Required action: Each line of the records needs to come back exactly as written.

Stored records
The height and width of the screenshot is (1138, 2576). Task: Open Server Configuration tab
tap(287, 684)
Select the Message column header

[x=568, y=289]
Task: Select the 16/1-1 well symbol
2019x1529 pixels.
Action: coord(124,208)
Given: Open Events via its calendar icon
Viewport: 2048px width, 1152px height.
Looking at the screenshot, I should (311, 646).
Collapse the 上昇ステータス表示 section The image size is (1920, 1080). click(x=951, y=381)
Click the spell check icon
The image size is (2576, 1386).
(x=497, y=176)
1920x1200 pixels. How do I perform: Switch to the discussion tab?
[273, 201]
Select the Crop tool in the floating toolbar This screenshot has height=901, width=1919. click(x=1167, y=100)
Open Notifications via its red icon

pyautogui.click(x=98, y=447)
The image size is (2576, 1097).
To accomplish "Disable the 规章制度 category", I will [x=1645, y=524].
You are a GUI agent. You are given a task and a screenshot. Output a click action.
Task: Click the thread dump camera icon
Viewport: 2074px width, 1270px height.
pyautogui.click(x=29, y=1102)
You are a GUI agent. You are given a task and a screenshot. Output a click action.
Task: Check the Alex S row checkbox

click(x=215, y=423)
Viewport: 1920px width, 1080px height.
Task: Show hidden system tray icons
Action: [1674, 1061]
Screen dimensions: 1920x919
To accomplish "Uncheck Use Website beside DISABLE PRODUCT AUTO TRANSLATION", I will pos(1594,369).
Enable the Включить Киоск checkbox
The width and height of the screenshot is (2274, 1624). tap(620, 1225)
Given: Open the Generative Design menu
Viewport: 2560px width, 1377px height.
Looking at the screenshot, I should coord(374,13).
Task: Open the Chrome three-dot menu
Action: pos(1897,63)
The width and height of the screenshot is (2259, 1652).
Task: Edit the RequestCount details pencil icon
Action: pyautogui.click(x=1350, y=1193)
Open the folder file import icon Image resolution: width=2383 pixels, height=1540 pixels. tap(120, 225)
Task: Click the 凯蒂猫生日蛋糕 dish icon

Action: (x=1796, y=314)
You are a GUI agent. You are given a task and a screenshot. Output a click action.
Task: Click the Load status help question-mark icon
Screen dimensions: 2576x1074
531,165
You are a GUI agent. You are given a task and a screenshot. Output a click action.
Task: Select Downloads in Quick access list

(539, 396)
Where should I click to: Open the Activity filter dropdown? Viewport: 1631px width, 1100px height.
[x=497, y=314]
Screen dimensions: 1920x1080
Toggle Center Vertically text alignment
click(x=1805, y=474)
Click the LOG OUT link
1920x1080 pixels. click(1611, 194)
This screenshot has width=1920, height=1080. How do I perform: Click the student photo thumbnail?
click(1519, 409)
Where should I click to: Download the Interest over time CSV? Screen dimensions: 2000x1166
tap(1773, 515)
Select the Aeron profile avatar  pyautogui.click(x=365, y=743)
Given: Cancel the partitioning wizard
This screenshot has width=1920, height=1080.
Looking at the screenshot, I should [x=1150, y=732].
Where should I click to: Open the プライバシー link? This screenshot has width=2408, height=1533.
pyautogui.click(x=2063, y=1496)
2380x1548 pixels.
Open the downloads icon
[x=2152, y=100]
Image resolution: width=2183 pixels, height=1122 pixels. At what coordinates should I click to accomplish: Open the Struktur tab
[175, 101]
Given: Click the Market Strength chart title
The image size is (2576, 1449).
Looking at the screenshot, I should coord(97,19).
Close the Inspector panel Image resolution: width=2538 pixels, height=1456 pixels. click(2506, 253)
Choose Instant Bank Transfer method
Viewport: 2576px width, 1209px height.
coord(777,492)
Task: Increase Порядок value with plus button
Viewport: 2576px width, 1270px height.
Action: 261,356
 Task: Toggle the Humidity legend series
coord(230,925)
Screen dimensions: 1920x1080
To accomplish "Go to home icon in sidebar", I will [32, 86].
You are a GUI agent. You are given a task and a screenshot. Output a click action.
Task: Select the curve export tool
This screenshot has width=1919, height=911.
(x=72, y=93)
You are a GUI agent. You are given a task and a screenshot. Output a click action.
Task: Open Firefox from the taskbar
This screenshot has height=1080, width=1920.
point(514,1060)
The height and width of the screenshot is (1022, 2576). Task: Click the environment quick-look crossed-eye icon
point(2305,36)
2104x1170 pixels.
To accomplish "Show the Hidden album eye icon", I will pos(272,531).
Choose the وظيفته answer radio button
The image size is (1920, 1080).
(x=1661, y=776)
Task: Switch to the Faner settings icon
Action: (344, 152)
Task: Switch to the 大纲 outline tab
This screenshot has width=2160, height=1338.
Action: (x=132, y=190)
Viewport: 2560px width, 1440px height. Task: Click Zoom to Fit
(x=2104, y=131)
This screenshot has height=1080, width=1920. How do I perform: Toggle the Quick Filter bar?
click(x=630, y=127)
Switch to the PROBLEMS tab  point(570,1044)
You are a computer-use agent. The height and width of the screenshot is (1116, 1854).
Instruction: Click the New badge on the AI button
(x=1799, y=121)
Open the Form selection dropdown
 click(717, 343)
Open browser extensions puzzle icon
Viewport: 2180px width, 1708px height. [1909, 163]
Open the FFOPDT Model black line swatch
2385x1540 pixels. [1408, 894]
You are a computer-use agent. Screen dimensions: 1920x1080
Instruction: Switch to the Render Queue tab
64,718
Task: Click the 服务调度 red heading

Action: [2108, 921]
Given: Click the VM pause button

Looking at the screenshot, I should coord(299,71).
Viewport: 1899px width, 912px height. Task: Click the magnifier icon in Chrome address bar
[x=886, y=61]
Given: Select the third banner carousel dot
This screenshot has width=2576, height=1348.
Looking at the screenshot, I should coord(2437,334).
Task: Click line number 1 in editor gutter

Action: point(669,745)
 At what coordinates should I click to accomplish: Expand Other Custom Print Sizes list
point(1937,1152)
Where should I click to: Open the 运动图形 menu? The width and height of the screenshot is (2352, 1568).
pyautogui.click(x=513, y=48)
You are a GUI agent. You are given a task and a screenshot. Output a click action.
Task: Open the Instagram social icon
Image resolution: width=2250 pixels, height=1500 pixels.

Task output:
The height and width of the screenshot is (1138, 2576). Task: Open Server Configuration tab
tap(287, 684)
Select the Message column header

[x=568, y=289]
Task: Select the 16/1-1 well symbol
2019x1529 pixels.
Action: coord(124,208)
Given: Open Events via its calendar icon
Viewport: 2048px width, 1152px height.
Looking at the screenshot, I should (311, 646).
Collapse the 上昇ステータス表示 section The image size is (1920, 1080). click(x=951, y=381)
Click the spell check icon
The image size is (2576, 1386).
(x=497, y=176)
1920x1200 pixels. How do I perform: Switch to the discussion tab?
[273, 201]
Select the Crop tool in the floating toolbar This screenshot has height=901, width=1919. click(x=1167, y=100)
Open Notifications via its red icon

pyautogui.click(x=98, y=447)
The image size is (2576, 1097).
To accomplish "Disable the 规章制度 category", I will [x=1645, y=524].
You are a GUI agent. You are given a task and a screenshot. Output a click action.
Task: Click the thread dump camera icon
Viewport: 2074px width, 1270px height.
pyautogui.click(x=29, y=1102)
You are a GUI agent. You are given a task and a screenshot. Output a click action.
Task: Check the Alex S row checkbox

click(x=215, y=423)
Viewport: 1920px width, 1080px height.
Task: Show hidden system tray icons
Action: [1674, 1061]
Screen dimensions: 1920x919
To accomplish "Uncheck Use Website beside DISABLE PRODUCT AUTO TRANSLATION", I will pos(1594,369).
Enable the Включить Киоск checkbox
The width and height of the screenshot is (2274, 1624). tap(620, 1225)
Given: Open the Generative Design menu
Viewport: 2560px width, 1377px height.
Looking at the screenshot, I should coord(374,13).
Task: Open the Chrome three-dot menu
Action: pos(1897,63)
The width and height of the screenshot is (2259, 1652).
Task: Edit the RequestCount details pencil icon
Action: pyautogui.click(x=1350, y=1193)
Open the folder file import icon Image resolution: width=2383 pixels, height=1540 pixels. tap(120, 225)
Task: Click the 凯蒂猫生日蛋糕 dish icon

Action: (x=1796, y=314)
You are a GUI agent. You are given a task and a screenshot. Output a click action.
Task: Click the Load status help question-mark icon
Screen dimensions: 2576x1074
531,165
You are a GUI agent. You are given a task and a screenshot. Output a click action.
Task: Select Downloads in Quick access list

(539, 396)
Where should I click to: Open the Activity filter dropdown? Viewport: 1631px width, 1100px height.
[x=497, y=314]
Screen dimensions: 1920x1080
Toggle Center Vertically text alignment
click(x=1805, y=474)
Click the LOG OUT link
1920x1080 pixels. click(1611, 194)
This screenshot has width=1920, height=1080. How do I perform: Click the student photo thumbnail?
click(1519, 409)
Where should I click to: Download the Interest over time CSV? Screen dimensions: 2000x1166
tap(1773, 515)
Select the Aeron profile avatar  pyautogui.click(x=365, y=743)
Given: Cancel the partitioning wizard
This screenshot has width=1920, height=1080.
Looking at the screenshot, I should [x=1150, y=732].
Where should I click to: Open the プライバシー link? This screenshot has width=2408, height=1533.
pyautogui.click(x=2063, y=1496)
2380x1548 pixels.
Open the downloads icon
[x=2152, y=100]
Image resolution: width=2183 pixels, height=1122 pixels. At what coordinates should I click to accomplish: Open the Struktur tab
[175, 101]
Given: Click the Market Strength chart title
The image size is (2576, 1449).
Looking at the screenshot, I should coord(97,19).
Close the Inspector panel Image resolution: width=2538 pixels, height=1456 pixels. click(2506, 253)
Choose Instant Bank Transfer method
Viewport: 2576px width, 1209px height.
coord(777,492)
Task: Increase Порядок value with plus button
Viewport: 2576px width, 1270px height.
Action: 261,356
 Task: Toggle the Humidity legend series
coord(230,925)
Screen dimensions: 1920x1080
To accomplish "Go to home icon in sidebar", I will [32, 86].
You are a GUI agent. You are given a task and a screenshot. Output a click action.
Task: Select the curve export tool
This screenshot has width=1919, height=911.
(x=72, y=93)
You are a GUI agent. You are given a task and a screenshot. Output a click action.
Task: Open Firefox from the taskbar
This screenshot has height=1080, width=1920.
point(514,1060)
The height and width of the screenshot is (1022, 2576). Task: Click the environment quick-look crossed-eye icon
point(2305,36)
2104x1170 pixels.
To accomplish "Show the Hidden album eye icon", I will pos(272,531).
Choose the وظيفته answer radio button
The image size is (1920, 1080).
(x=1661, y=776)
Task: Switch to the Faner settings icon
Action: (344, 152)
Task: Switch to the 大纲 outline tab
This screenshot has width=2160, height=1338.
Action: (x=132, y=190)
Viewport: 2560px width, 1440px height. Task: Click Zoom to Fit
(x=2104, y=131)
This screenshot has height=1080, width=1920. How do I perform: Toggle the Quick Filter bar?
click(x=630, y=127)
Switch to the PROBLEMS tab  point(570,1044)
You are a computer-use agent. The height and width of the screenshot is (1116, 1854).
Instruction: Click the New badge on the AI button
(x=1799, y=121)
Open the Form selection dropdown
 click(717, 343)
Open browser extensions puzzle icon
Viewport: 2180px width, 1708px height. [1909, 163]
Open the FFOPDT Model black line swatch
2385x1540 pixels. [1408, 894]
You are a computer-use agent. Screen dimensions: 1920x1080
Instruction: Switch to the Render Queue tab
64,718
Task: Click the 服务调度 red heading

Action: [2108, 921]
Given: Click the VM pause button

Looking at the screenshot, I should coord(299,71).
Viewport: 1899px width, 912px height. Task: Click the magnifier icon in Chrome address bar
[x=886, y=61]
Given: Select the third banner carousel dot
This screenshot has width=2576, height=1348.
Looking at the screenshot, I should coord(2437,334).
Task: Click line number 1 in editor gutter

Action: point(669,745)
 At what coordinates should I click to accomplish: Expand Other Custom Print Sizes list
point(1937,1152)
Where should I click to: Open the 运动图形 menu? The width and height of the screenshot is (2352, 1568).
pyautogui.click(x=513, y=48)
You are a GUI agent. You are given a task and a screenshot. Output a click action.
Task: Open the Instagram social icon
Image resolution: width=2250 pixels, height=1500 pixels.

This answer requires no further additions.